When I left Sydney four years ago I promised that I would be back again someday, and despite making that promise upon leaving countless places that have yet to be returned to, somehow four years, five months and approximately eight days after making the promise I had found my way back. It was however, a very different Sydney that I landed back into. The first time I flew into Sydney it was three days before Christmas, it was packed with tourists, I was with my boyfriend and we were meeting my sister to spend two weeks in the city for Christmas and New Years. I was starry eyed, in love and overexcited at being in this place that I had dreamed of visiting since I was a little girl. This time though it was a half empty city I walked back into, the airport was eerily deserted, the pubs quiet and the streets lacking the crazy hustle and bustle of city life. I was travelling solo and completely wiped out from my time in the outback.
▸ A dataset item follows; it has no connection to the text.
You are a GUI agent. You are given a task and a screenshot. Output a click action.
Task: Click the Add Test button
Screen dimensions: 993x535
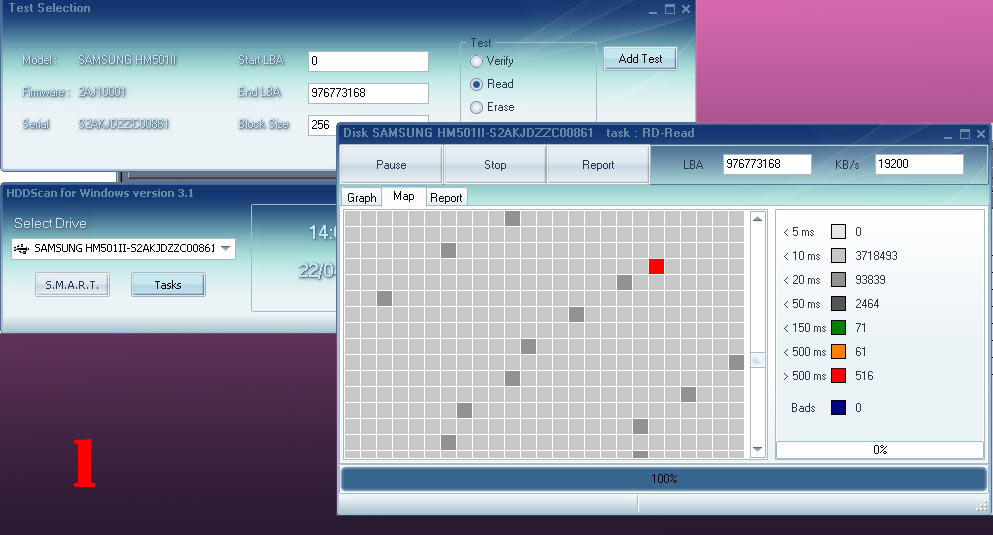click(640, 59)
Despite my exhaustion the first thing I did was dump my bags at my hostel and immediately head out into the city. I made my way down Pit street, through the main shopping area straight to the harbour. I may have been tired and drained but there’s a kind of adrenaline that takes over when you arrive in a place, whether its new or a place you’ve loved before, that itch to get out and explore takes over and can miraculously overcome any travel fatigue any heartache and any jetlag. I got myself a Hungry Jacks hash brown cheeseburger, sat on a bench staring across the water at the Opera House to eat it and let the giddiness take over me. I’m a country girl but so much of my heart belongs to the city and I was back in this iconic one that I loved. I was stupid happy.
The first time I was here we spent two weeks whizzing around the city at full speed ticking off every tourist hotspot on our to do list. I loved it. I love that kind of full pelt travelling, throwing yourself into city and seeing and doing as much as you can in the time that you have. And the places we saw, the things we did I would ten out of ten recommend. Visiting the Opera House and the Botanical Gardens, the Aquarium, Taronga zoo, catching the fireworks in Darling Harbour, walking across the Harbour Bridge, exploring the Rocks, taking the ferry to Manly, spending Christmas day on Bondi beach and New Years Eve watching the fireworks over Harbour Bridge The list goes on. And if you visit Sydney you just have to do all this, do everything.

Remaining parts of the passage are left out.